Applying Fuzzy Similarity Index and Ground Truth Fuzzy Contour to Evaluate the Segmentation Accuracy
H Kim1*, J Monroe2, M Machtay3,4, R Ellis3, S Lo3, M Yao3, J Sohn3,4, (1) Case Western Reserve University, Cleveland, OH, (2) St. Anthony's Cancer Center, Webster Groves, MO, (3) University Hospitals Case Medical Center, Cleveland, OH, (4) Case Western Reserve University, Cleveland, OHSU-E-J-105 Sunday 3:00PM - 6:00PM Room: Exhibit Hall
To evaluate the segmentation accuracy by using our novel Fuzzy Similarity Index (FSI) and Ground Truth Fuzzy Contour (GTFC) with the consideration of inter- and intra-observer variation
We developed GTFC to build consensus truth segmentation(contour) and FSI to score segmentation for an objective and quantitative evaluation of in-vivo medical image segmentation. GTFC is built by applying Fuzzy theory to consider with inter- and intra-observer variation. GTFC has the Fuzzy Membership Function(FMFn) which can assign a weight to each expert depending on their experience, unlike STAPLE. By using GTFC, we formulate a quantitative scoring index to evaluate the segmentation accuracy.
When a test segmentation is evaluated, we calculate the membership value of FMFn at every point in the test segmentation(contour). Then, we can make a distribution of membership value as Membership Score Histogram(MSH). We enhanced FSI to make more responsive. While generating a single value index(FSI) from MSH, we adopt the strategy of penalizing lower membership values. The resultant FSI equation is formulated by combining MSH with a penalty constant.

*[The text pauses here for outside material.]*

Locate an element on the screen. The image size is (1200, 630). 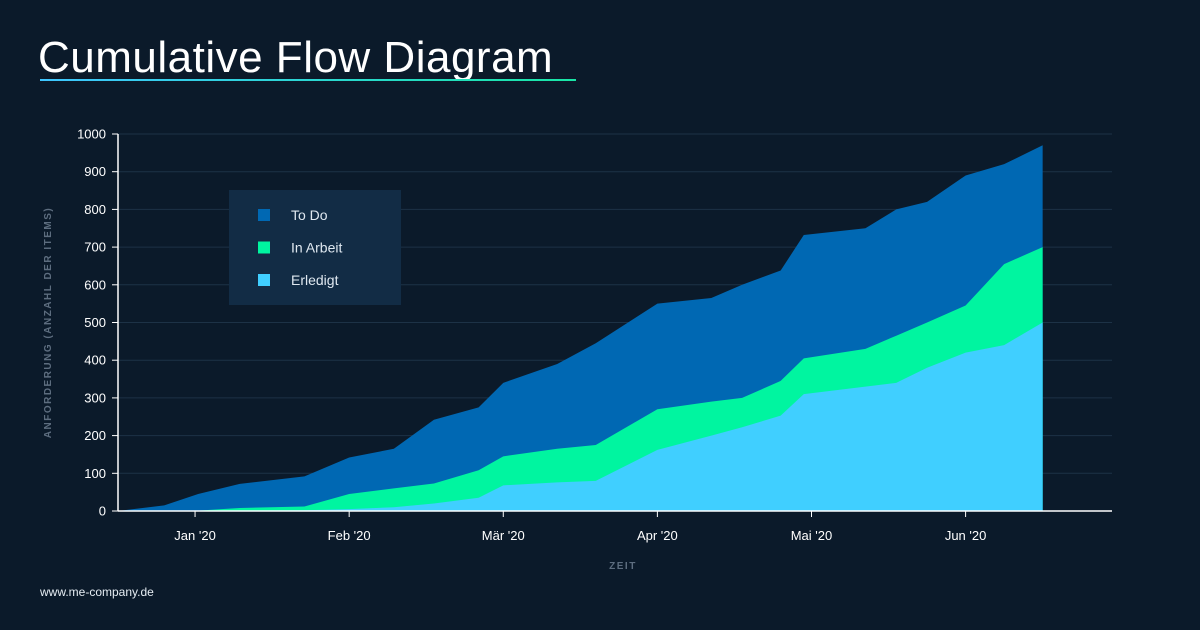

We tested the FSI by applying to a brain case. Ten experts segmented a region in the brain and six non-experts independently delineated the same place. GTFC was created from segmentations of expert to evaluate the accuracy of segmentations of non-experts. Then, we calculated FSI after making a MSH per test segmentation.
The order in higher similarity to GTFC is non-expert 6, 1, 5, 2, 3, and 4. Non-expert 2, 3, and 4 are significantly deviated from GTFC. Their FSIs are 0.845, 0.476, 0.125, 0.085, 0.078, and 0.005, respectively.
FSI can sensitively reflect the accuracy of test segmentation. It can be used to develop unbiased educational tools or credential process for clinicians. It can be also used to evaluate the performance of automated segmentation tools.